Task statement
Some lines in the material below hold the word "agent". Copy all of them.

Supplied entries
===
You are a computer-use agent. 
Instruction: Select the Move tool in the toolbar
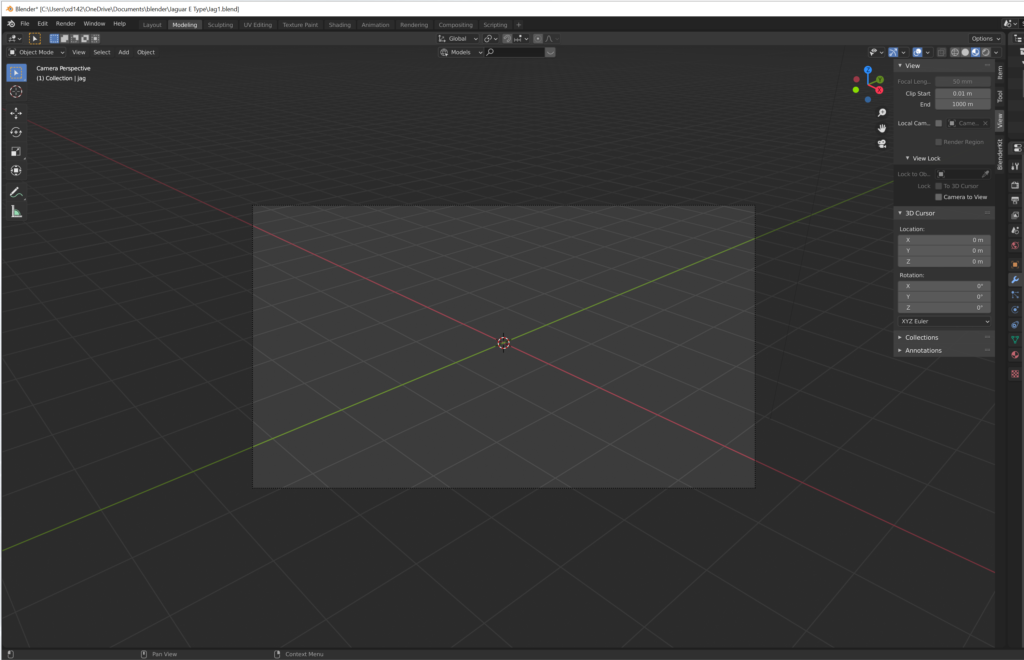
===
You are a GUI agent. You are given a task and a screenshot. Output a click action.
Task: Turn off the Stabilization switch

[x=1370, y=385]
===
Reply
You are a computer-use agent. 
You are a GUI agent. You are given a task and a screenshot. Output a click action.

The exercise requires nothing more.